Oleh: Muhd Nur SANGADJI
(Akademisi Universitas Tadulako)
Makanan itu mendatangkan gizi. Tanpa makanan, tidak akan ada gizi. Namun, makanan juga sumber masalah. Banyak penyakit datang dari jenis makanan dan cara kita mengkonsumsinya. Dokter selalu menasehati tidak boleh makan ini. Tidak boleh makan itu, dan seterusnya. Terutama saat kita telah divonis mengidap penyakit tertentu.
Nabi sudah mengingatkan. Makanlah kamu, tapi jangan berlebihan. Makanlah pada saat lapar dan berhentilah sebelum kenyang. Lebih jauh disampaikan bahwa makanan kita itu ternyata tidak cuma harus bergizi tapi juga baik atau halal. Halal dalam jenisnya, maupun halal dalam cara memperolehnya.
Puasa memaksakan kita untuk menerapkan kedua-duanya. Kita disuruh menyeleksi makanan yang bergizi dan halal sekaligus. Dia akan membentuk identitas kita. Adalah Brillat Saferin, pakar gizi berkebangsaan Perancis yang hidup di abad ke 17, pernah bilang begini. “Dit mois, quest Que vous mangez ? Et, je vous dit qui est vous..? (Tell me what you eat, and I Will tell, who you are) (Bilang kepada ku apa yang kamu makan dan aku akan bilang siapa kamu sebenarnya).

*Data yang ditampilkan*:
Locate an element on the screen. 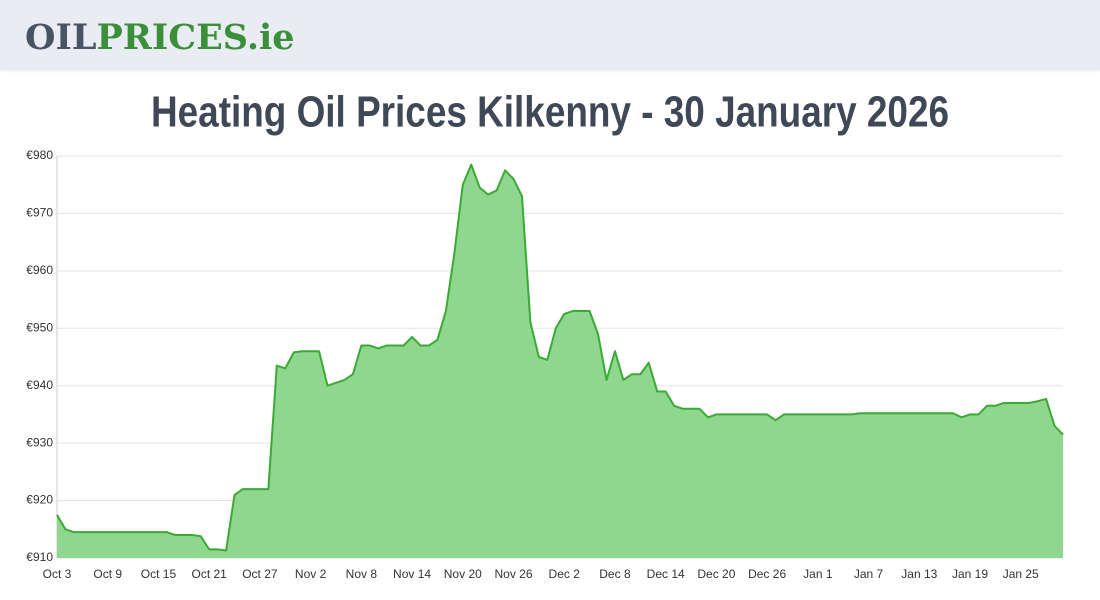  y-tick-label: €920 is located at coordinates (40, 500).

--

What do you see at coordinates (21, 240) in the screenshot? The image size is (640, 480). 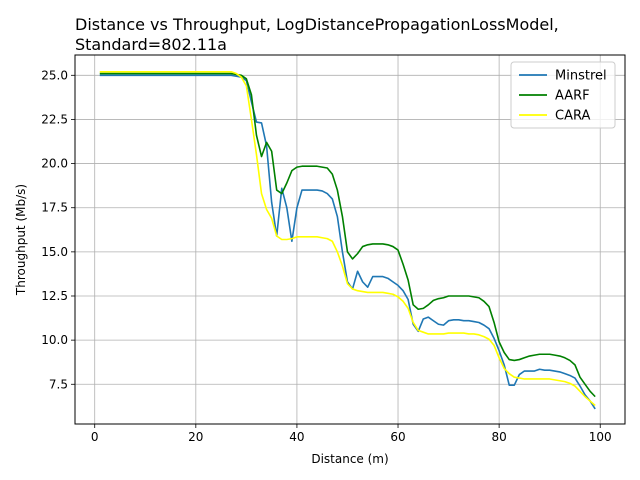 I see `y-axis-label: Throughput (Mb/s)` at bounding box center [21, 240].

* * *

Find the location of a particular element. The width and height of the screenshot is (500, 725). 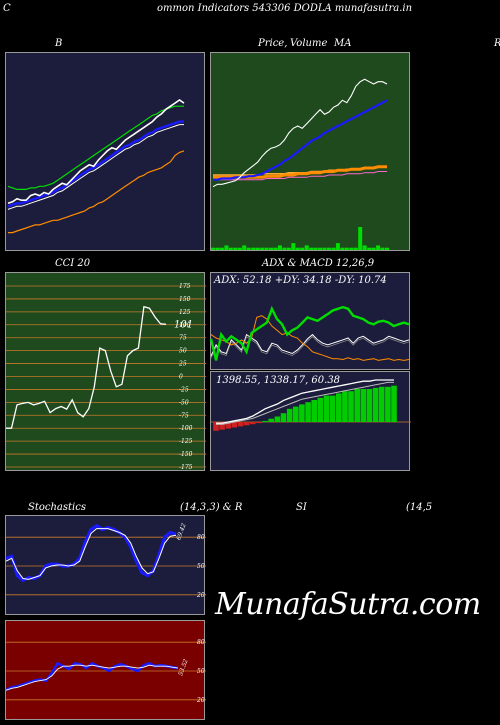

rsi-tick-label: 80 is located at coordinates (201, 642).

*Gunakan informasi berikut*:
a. Ringkaslah teks tentang makanan dan puasa dalam dua kalimat.
b. Teruskan teks tentang makanan dan puasa, mulai tepat setelah kalimat terakhirnya.
Daftar di atas merupakan bahan tersendiri yang terpisah dari teks tentang makanan dan puasa.

*Jawaban yang diberikan*:
a. Makanan mendatangkan gizi tetapi juga menjadi sumber masalah, dan Nabi mengingatkan agar kita makan tanpa berlebihan serta memilih makanan yang tidak hanya bergizi tetapi juga halal, baik jenisnya maupun cara memperolehnya. Puasa memaksa kita menerapkan keduanya, dan pakar gizi Perancis Brillat Saferin pernah berkata bahwa apa yang kita makan menunjukkan siapa diri kita sebenarnya.

b.
Nah, betul khan.. ? Apa yang kamu makan menentukan siapa kamu sebenarnya. Sampai saat ini, Saya masih terus makan popeda dari sagu. Maka, orang akan menerka, saya kelahiran Maluku. Sebab, Itu makanan khas, asli (native food) negeri Moluska. Sampai sekarang pun, setiap menginap di hotel, saya pasti makan roti terutama “croissant dan pen ou chocolat”. Orang boleh menyangka kalau saya pernah tinggal di Eropa atau lebih pasnya, Prancis. Karena, dua roti terakhir ini adalah jenis aslinya negeri Napoleon itu.
Makananmu adalah Identitas mu. Ada kawan yang sangat doyan makan tanpa pantangan. Saya agak ngeri melihatnya. Saat ini harus menjalani operasi kesehatan bertalian dengan jenis hidangan yang disantapnya selama ini. Artinya, makananmu, juga menentukan status kesehatanmu.
Beberapa waktu berselang sebelum masuk ramadan, Saya sempat makan bersama Habib Ali. Beliau adalah Ketua Umum PB Alkhairaat dan Ketua Umum Majelis Ulama Indonesia (MUI) Provinsi Sulawesi Tengah. Saya bertanya. Bib, masih makan daging merah..? Bib bilang, masih, yang penting tidak berlebihan. Beliau mengajarkan kaidah makan minum yang seimbang.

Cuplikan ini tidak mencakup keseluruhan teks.